Let's talk about usernames

A couple of weeks ago I released django-registration 2.4.1. Build 2.4.x will be the latest in the version of django-registration 2.x, then only bug fixes will be released. The main branch is now preparing for version 3.0, from where it is planned to remove a bunch of obsolete trash that has accumulated over the past decade of support, and I will try to take into account the best practices of modern Django applications.

In the near future I will write more about the new version, but right now I want to talk a little about the deceptively simple problem that I have to deal with. These are usernames. Yes, I could write one of the most popular articles of the type “Programmers misconceptions about X” , but I still prefer to really explain why this is more difficult than it seems, and offer some tips on how to solve the problem. And not just jiving without a useful context.

Remark: the correct way to identify

Usernames - in the form in which they are implemented on many sites and services and in many popular frameworks (including Django) - are almost certainly the wrong way to solve the problem that they are trying to solve with their help. What we really need in terms of user identification is some combination of the following:

System-level identifier for foreign keys in the database.
Login ID to perform credentials verification.
Public ID to display to other users.

Many systems request a username - and use the same username for all three specified tasks. This is probably wrong. A more competent approach is a three-way identification template , in which each identifier is different, and several login identifiers and / or public identifiers can be associated with one system identifier.
')
Many problems and sufferings when trying to build and scale an account system are caused by ignoring this model. An annoyingly large number of hacks are used in systems that do not support such a pattern so that they look and work as if they support it.

So if you are developing a system from scratch now in 2018, I would suggest taking this model and using it as a basis. First you have to work a little, but in the future it will provide good flexibility and save time, and one day someone might even create an acceptable universal implementation for reusable use (of course, I thought of doing this for Django, and maybe I will do it once).

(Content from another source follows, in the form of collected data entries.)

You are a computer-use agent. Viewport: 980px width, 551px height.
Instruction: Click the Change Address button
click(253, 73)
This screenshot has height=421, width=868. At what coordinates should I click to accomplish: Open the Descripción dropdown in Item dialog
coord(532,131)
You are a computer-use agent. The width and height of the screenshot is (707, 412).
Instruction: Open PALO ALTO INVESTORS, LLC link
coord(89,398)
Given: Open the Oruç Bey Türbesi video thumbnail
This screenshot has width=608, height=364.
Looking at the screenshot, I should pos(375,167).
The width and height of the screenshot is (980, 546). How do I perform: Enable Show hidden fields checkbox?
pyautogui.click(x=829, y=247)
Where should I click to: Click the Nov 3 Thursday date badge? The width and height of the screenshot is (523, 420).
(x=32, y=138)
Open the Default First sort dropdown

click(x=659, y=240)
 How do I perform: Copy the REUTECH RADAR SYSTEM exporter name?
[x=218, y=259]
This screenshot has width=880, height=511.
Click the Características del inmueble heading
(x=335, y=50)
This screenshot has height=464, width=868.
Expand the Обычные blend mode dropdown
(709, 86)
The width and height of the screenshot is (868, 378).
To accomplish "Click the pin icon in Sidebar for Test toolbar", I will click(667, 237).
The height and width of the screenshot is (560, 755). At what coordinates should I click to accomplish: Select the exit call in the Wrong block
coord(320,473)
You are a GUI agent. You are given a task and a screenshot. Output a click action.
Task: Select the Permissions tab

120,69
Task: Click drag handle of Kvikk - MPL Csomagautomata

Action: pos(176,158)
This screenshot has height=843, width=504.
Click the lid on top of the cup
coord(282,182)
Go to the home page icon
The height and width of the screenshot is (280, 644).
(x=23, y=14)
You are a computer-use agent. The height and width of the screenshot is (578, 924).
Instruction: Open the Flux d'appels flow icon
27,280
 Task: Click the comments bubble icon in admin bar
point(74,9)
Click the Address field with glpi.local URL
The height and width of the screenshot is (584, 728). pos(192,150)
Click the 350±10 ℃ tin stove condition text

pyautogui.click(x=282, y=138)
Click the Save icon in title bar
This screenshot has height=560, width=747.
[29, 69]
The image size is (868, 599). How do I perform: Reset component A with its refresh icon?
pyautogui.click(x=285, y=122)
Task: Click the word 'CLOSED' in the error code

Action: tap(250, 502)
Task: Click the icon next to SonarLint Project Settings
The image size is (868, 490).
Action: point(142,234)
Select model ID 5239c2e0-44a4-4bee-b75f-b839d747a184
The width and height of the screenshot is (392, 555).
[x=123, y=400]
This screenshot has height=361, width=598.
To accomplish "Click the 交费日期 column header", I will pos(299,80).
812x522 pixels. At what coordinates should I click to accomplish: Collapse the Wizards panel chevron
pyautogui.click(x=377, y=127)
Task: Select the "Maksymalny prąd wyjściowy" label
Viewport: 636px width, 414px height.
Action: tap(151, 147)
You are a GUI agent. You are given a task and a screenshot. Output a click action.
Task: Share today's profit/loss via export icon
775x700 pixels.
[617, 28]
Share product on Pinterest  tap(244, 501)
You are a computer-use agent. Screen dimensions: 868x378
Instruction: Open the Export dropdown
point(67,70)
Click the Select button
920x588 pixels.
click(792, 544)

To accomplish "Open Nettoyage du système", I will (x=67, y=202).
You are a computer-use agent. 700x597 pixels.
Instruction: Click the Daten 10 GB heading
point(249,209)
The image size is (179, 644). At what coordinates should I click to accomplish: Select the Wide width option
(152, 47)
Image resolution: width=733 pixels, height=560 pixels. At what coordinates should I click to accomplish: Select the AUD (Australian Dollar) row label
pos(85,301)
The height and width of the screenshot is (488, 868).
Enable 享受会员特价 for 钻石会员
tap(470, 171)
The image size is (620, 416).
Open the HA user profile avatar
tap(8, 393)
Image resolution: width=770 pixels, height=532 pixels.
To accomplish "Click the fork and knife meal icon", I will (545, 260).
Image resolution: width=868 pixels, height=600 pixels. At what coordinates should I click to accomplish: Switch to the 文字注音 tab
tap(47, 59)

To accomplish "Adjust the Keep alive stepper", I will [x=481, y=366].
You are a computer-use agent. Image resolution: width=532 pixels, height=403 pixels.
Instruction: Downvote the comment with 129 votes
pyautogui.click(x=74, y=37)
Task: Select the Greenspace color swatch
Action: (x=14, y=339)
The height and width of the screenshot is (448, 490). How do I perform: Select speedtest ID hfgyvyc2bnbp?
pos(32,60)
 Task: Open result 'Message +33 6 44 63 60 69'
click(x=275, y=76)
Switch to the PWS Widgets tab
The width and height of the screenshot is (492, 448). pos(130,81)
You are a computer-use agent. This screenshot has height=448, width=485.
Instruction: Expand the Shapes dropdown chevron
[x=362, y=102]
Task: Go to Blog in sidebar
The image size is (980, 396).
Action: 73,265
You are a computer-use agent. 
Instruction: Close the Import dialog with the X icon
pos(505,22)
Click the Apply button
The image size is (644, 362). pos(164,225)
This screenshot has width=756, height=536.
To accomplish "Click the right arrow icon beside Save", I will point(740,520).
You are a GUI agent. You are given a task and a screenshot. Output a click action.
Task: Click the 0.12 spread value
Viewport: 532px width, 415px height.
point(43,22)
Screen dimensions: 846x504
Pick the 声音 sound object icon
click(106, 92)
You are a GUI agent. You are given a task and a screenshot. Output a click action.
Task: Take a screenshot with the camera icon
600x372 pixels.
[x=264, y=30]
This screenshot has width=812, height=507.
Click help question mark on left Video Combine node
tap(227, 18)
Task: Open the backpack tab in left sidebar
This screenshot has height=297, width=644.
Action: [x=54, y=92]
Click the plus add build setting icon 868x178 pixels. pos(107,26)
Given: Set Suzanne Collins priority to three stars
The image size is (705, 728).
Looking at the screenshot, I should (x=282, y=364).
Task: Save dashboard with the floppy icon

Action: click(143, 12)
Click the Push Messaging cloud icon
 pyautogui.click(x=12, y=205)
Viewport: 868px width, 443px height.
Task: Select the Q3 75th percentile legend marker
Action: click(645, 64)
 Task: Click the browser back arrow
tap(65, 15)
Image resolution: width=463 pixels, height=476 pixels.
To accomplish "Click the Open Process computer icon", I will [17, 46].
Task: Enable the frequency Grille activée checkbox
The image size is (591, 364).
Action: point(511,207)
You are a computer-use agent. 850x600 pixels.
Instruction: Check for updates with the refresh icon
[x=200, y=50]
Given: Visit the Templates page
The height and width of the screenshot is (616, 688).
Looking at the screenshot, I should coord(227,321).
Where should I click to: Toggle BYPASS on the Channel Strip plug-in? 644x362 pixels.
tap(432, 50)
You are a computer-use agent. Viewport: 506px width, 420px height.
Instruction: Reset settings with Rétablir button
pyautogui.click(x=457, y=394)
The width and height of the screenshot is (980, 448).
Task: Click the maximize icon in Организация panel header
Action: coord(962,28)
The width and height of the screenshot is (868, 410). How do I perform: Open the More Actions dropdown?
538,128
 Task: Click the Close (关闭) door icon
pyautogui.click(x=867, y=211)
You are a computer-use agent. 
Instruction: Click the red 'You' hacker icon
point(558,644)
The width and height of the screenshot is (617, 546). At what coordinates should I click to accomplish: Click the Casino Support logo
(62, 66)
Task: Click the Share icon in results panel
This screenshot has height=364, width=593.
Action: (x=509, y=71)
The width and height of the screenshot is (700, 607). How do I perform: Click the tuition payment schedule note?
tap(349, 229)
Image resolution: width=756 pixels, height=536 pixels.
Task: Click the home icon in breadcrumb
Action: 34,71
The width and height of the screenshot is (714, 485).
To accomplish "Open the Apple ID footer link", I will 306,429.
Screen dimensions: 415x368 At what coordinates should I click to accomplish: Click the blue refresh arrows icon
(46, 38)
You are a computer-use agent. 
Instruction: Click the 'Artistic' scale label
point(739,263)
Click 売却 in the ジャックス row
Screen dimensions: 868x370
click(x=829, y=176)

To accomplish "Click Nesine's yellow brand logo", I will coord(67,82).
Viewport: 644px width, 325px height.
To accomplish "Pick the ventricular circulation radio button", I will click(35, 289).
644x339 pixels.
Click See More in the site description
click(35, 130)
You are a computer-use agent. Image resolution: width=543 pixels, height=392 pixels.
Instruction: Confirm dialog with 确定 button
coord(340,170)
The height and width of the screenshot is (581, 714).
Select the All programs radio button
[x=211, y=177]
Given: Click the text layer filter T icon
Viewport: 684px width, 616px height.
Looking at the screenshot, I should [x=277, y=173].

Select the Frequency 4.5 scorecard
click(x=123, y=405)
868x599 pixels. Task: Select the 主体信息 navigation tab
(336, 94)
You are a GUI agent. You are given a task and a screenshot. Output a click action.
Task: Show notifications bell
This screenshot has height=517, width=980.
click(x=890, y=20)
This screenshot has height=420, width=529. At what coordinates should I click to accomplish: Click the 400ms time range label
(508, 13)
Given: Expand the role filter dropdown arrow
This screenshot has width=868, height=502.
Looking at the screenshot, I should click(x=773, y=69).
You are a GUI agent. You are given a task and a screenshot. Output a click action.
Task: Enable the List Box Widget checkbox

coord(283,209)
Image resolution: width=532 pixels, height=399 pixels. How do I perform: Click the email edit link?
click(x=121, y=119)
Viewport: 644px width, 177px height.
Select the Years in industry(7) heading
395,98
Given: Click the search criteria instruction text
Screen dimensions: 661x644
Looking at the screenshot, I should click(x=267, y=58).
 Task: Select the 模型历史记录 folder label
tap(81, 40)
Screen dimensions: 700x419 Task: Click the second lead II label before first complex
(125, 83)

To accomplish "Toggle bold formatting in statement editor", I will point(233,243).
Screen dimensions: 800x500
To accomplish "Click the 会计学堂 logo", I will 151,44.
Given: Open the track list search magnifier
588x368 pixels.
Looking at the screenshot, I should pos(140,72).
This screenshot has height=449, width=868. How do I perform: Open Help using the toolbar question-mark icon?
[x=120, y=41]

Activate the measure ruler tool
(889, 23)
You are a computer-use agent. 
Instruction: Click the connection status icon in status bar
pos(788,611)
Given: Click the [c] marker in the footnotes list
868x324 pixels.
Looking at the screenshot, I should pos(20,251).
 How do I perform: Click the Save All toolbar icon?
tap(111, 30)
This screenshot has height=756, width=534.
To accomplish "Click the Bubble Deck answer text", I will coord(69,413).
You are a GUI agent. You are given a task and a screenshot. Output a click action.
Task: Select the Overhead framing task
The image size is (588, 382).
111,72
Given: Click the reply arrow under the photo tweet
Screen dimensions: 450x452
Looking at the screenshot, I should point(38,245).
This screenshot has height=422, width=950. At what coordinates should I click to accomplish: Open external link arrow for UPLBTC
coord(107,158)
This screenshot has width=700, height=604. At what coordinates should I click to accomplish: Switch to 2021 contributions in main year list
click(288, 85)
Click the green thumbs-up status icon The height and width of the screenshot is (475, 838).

In the rest of this article, we will assume that you use a more common implementation, in which the unique user name serves as at least a system identifier and login to the system, and, most likely, a public identifier, which is shown to all users. And by “username” I mean essentially any string identifier. For example, you may have usernames like forums like Reddit or Hacker News, or you can use email addresses or some other unique string. It doesn't matter, you're probably still using some kind of unique string. So you need to know about some problems.

Uniqueness is harder than it looks.

Perhaps you ask the question: how difficult is it? You can simply create a unique column in the database - and you're done! Create a table with users in Postgres:

CREATE TABLE accounts ( id SERIAL PRIMARY KEY, username TEXT UNIQUE, password TEXT, email_address TEXT );

Here is our table with users and a column with unique names. Easy!

Well, it's easy, until we start thinking about real use. If you are registered as john_doe , what happens if I register as JOHN_DOE ? This is another username, but can I make people think that I am you? Will people accept my friend requests and share confidential information with me because they do not realize that for a computer, a different register is a different character?

This is a simple thing that is incorrectly implemented in many systems. During the research for this article, I discovered that the auth system in Django does not ensure the uniqueness of usernames case-insensitive, despite the correct approach in implementing many other things. In the bug tracker there is a ticket to make the usernames case-insensitive, but now it is marked as WONTFIX, because creating usernames case-insensitively breaks backward compatibility - and no one is sure how to do it or whether it should be done . I’ll probably think about enforcing this in django-registration 3.0, but I’m not sure that this can be implemented even there - problems will start on any website where register-based accounts already exist.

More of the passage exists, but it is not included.